This section is applicable to claims arising under motor vehicle collision and comprehensive coverages. The provisions of this Part shall continue to be applicable to these claims, except to the extent that such provisions are inconsistent with the specific provisions of this section. The sections of this Part that do not apply at all to motor vehicle physical damage claims are sections 216.2(b) -- (d), 216.6(c), (h), and 216.9 of this Part.

(a) The following shall govern the construction of the terms used in this section:

(1) Agreed price shall mean the amount agreed to by the insurer and the insured, or their representatives, as the reasonable cost to repair damages to the motor vehicle resulting from the loss, without considering any deductible or other deductions.

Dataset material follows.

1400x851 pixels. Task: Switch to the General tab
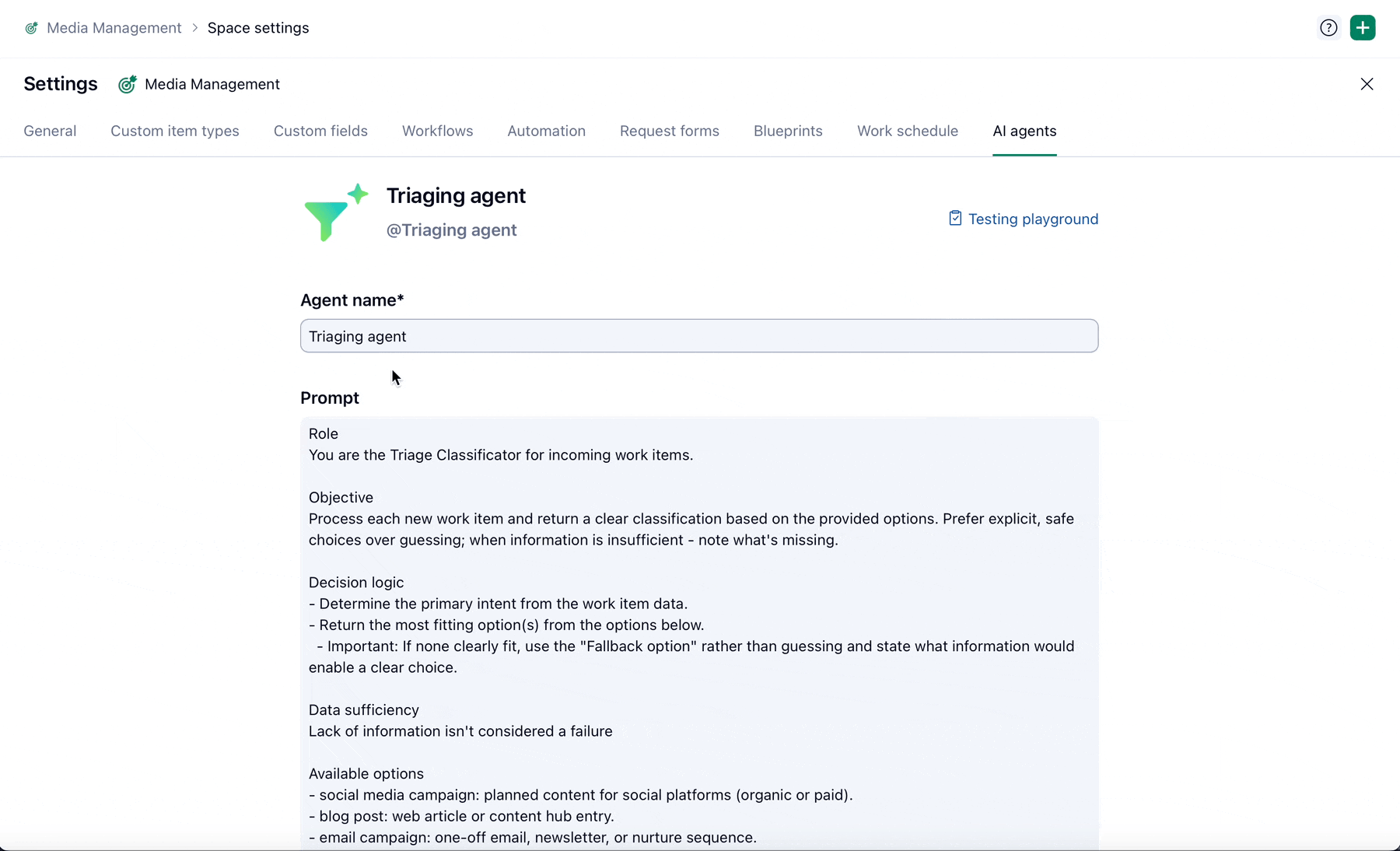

(2) Designated representative (DR) shall mean an insured's broker of record or an insured's intended repair shop designated by the insured to represent the insured shop in negotiations with the insurer in an attempt to settle the claim. Such designated representative may legally act on the insured's behalf. If the designated representative is the insured's intended repair shop, such repair shop, if located within New York state, must be registered pursuant to the provisions of the Motor Vehicle Repair Shop Registration Act (article 12-A, Vehicle and Traffic Law) and may only represent the insured in negotiation of the amount necessary to repair the insured's damaged vehicle. The designation form must contain the repairer's registration number.

(3) Motor vehicle shall have the meaning ascribed in section 311 of the Vehicle and Traffic Law.

(4) Substantially similar vehicle shall mean a vehicle of the same make, model, year and condition, including all major options of the insured vehicle. Mileage must not exceed that of the insured vehicle by more than 4,000 miles or 10 percent of the mileage on the vehicle at the date of loss, whichever is greater.

(5) Business day shall mean a day other than Saturday, Sunday or a New York state legal holiday.

(6) Crash part means a part of a motor vehicle, which:

(i) is made of sheet metal, plastic, fiberglass or similar material, including a door, fender, panel, bumper, hood, floor or trunk lid, but not including windows or hubcaps; and

(ii) constitutes or provides support for the motor vehicle's exterior.

(7) Original equipment manufacturer or OEM means a motor vehicle manufacturer or distributor that produces or markets, under its own name, crash parts for use in motor vehicles that it manufactures or distributes under its own name.